OK, quick recap for those who have been living under a rock (then how did you end up here?!?). Sen. Evan Bayh (D-IN) announced today that he would not seek reelection, basically because he’s sick of Congress (can’t argue with him there). He seemed likely to win reelection, although being a Dem in a red state this year the Reps had a decent shot at picking it up. With his exit, there’s a better road to hitting 50 seats for the Republican party, something that’s not going to make the Dems happy. Even weirder, the deadline for filing signatures to get on the primary ballot is tomorrow, and it appears likely that there will be no one on for the Dems*. Assuming that’s the case**, the Dems will hold a caucus to choose their candidate.

Now, let’s look at this from a Dem’s perspective. This isn’t necessarily a lost cause for them like, say, Arkansas or N Dakota is. After all, the Rep candidate is going to be either a has been (Coats), a guy who can’t campaign (Hostetler), or a nobody (Stutzman). Meanwhile, they’d get to hand pick their candidate. And while some on the Right are claiming that the caucus format would lead to a loony Lefty getting nominated, that’s not really the case. The people doing the nomination will be smart, politically active, motivated folks, and they’ll choose someone who’s at least viable. To the Dem perspective, this is still a winnable seat. And so they will choose a candidate who gives them a good chance to win.

And who will that candidate be? The popular suggestion is Brad Ellsworth. Baron Hill and Joe Donnelly have also been mentioned. Why these three? Well, they all have a lot in common: they’re all in Congress, all representing moderate to conservative districts, and all claim to be fairly moderate themselves. While other names have come up, the biggest have either already declined (former Gov Joe Kernan) or are in India (former Rep Tim Roemer). So chances are, it’s going to be one of the three Congressmen.

Oh, they all have one other thing in common: they all voted for the Health Care bill.

Now, in terms of the Senate race, that’s an obvious boon to the Reps. Dems will still believe that they can win despite that, and maybe they can if the Rep is sufficiently weak. But it’s going to hurt them and they know it. All three of them are most likely going to have to go out of their way to explain the vote or at least make it irrelevent. All three of them want it to go away, even if only for their own election bids in their own districts.

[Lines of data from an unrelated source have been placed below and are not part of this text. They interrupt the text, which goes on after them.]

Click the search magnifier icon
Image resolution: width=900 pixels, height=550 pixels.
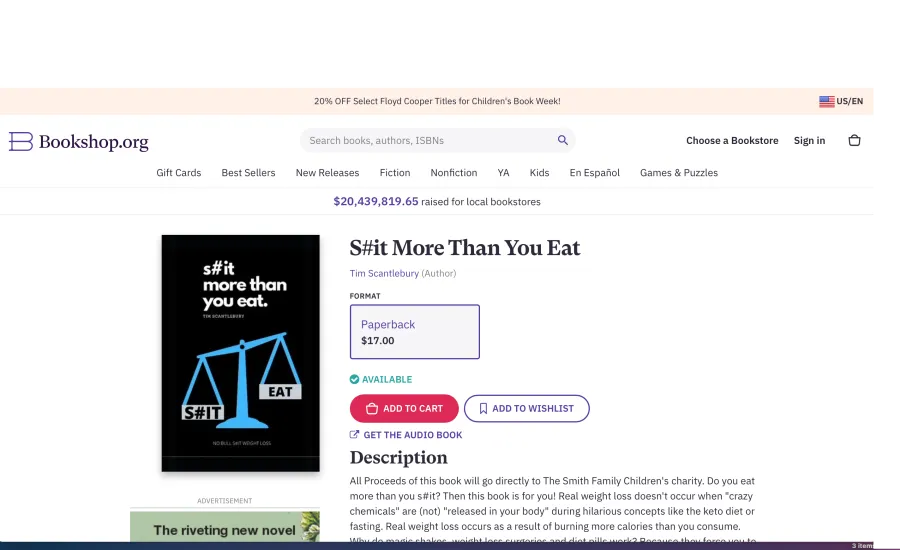(x=562, y=140)
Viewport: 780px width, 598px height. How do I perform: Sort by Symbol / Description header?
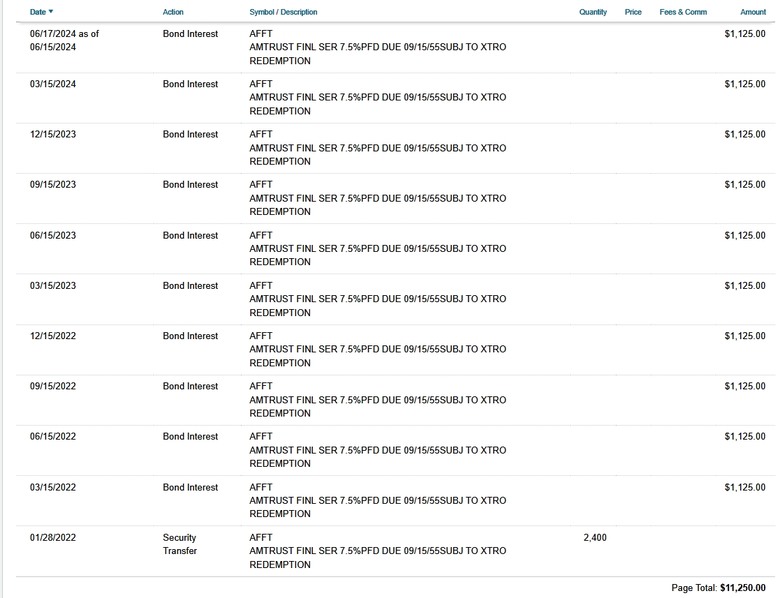tap(283, 12)
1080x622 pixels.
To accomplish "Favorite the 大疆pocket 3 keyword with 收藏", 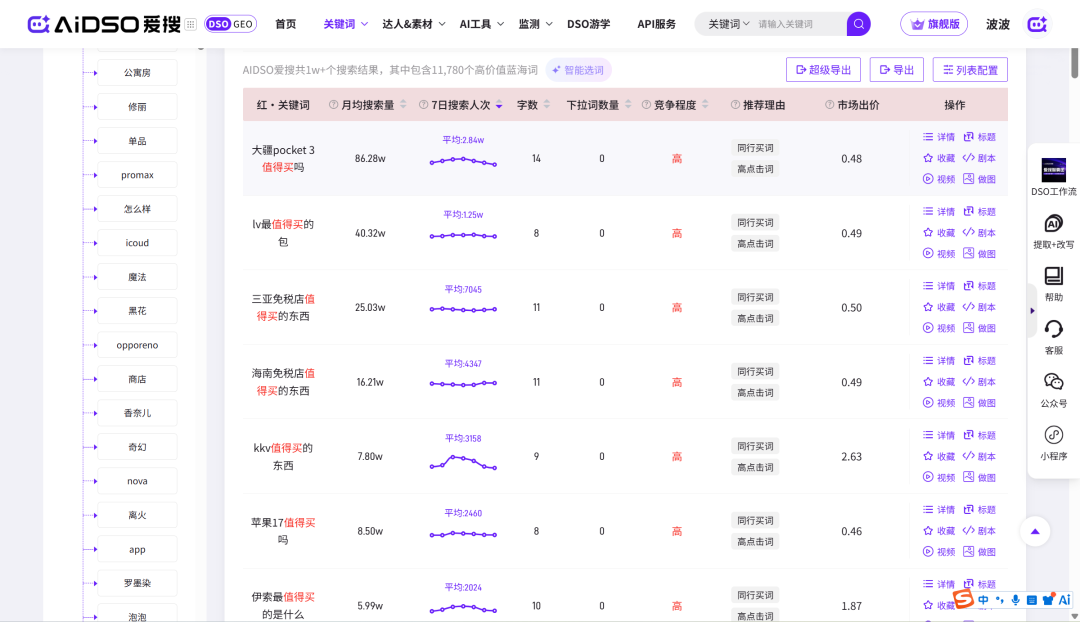I will pyautogui.click(x=938, y=158).
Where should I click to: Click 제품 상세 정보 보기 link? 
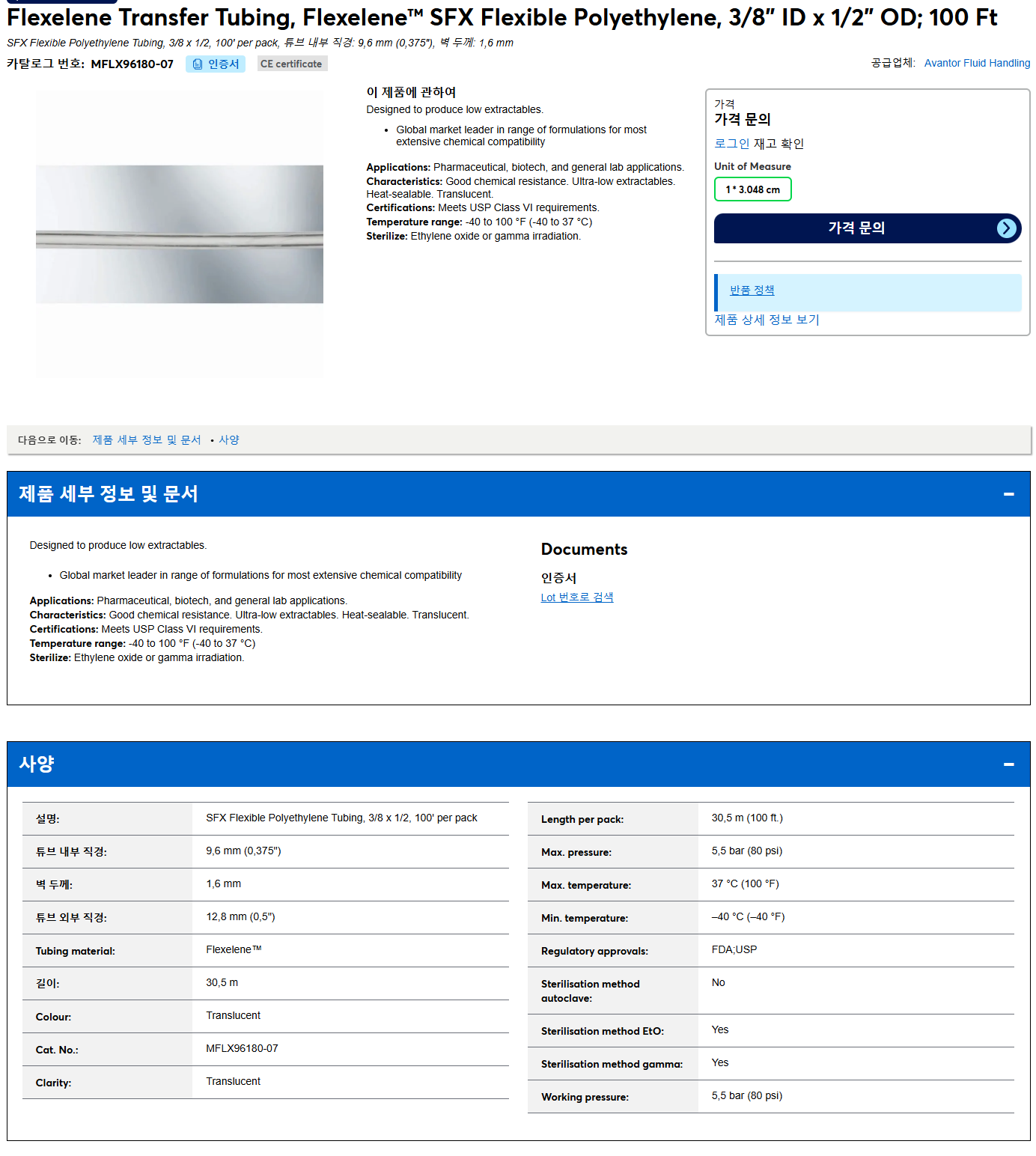point(767,320)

How likely are they to want the health care debate to continue? How likely are they to vote for it again if Pelosi brings it back up?

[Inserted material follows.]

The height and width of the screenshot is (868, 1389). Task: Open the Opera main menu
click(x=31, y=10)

Voting for the Health Care bill once before the Massachusettes miracle is one thing, but voting for it again? That would kill their chances in a red state like Indiana. Ellsworth, at least, has a ready-made excuse: he’s pro-life, and could claim the lack of the Stupak amendment in the Senate bill is enough to change his mind. In any case, if only one of them is going to run for the Senate, only one is certain to be a no vote. But if all three are running, and Pelosi tries to schedule a vote beforehand? Likely, she’ll lose all three.

Given how razor thin the margin was the first time, Pelosi has no room for error here. Of course, it was unlikely that she could pull it off in the first place, but this just made it one vote harder.

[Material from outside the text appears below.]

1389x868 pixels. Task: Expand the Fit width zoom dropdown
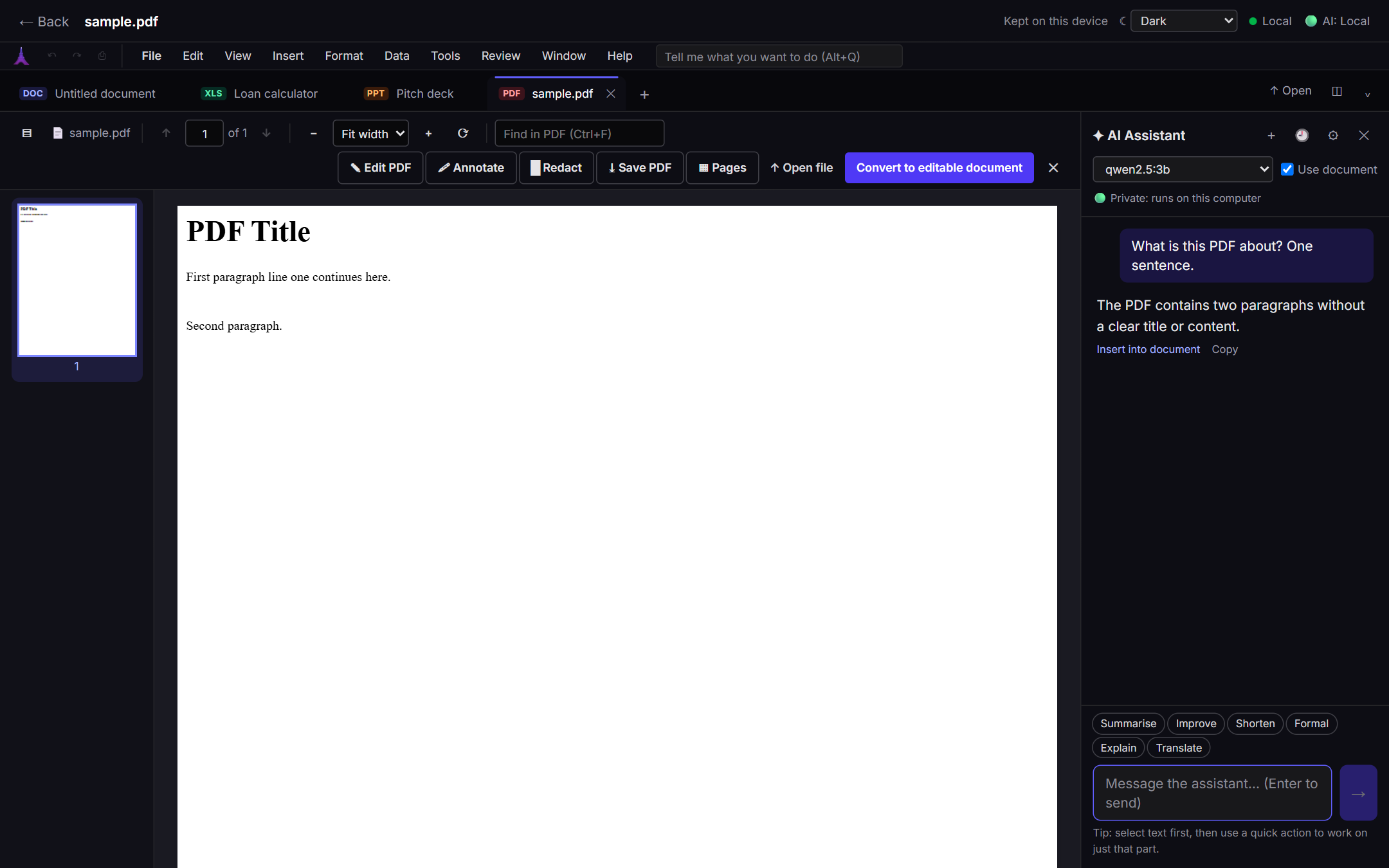point(371,134)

* I know some Republicans are trying to push the Z-list candidate D’Ippolito across the line, which would automatically make her the candidate (no caucus can be held if it’s not a complete vacancy). Even though I might still know some people in the 8th district (where she needs her signatures), I’m not going to help. I don’t believe in getting involved in other party’s primaries, and I don’t think it’s right to try to gain the system to give the general populace LESS of a choice. Democracy works best when the people have real choices, and I’m not going to try to limit people’s choices simply because Sen. Bayh was a day early in his announcement. That said, democracy REALLY works best when the rules are followed, so if D’Ippolito does make it in I hope there’s no shenanigans to dump her.

** Anyone know what Indiana’s laws are for Independents? It wouldn’t surprise me if, assuming D’Ippolito does make it, an establishment Dem tries to run as an “Independent.” That would just make it harder for them, of course, but at least it means the seat won’t be a Safe R.


One Response to Why Bayh’s goodbye makes Pelosi cry

  1. Why did Bayh choose now to pull out? Didn’t he realize what a tough spot he was putting the Democrats in?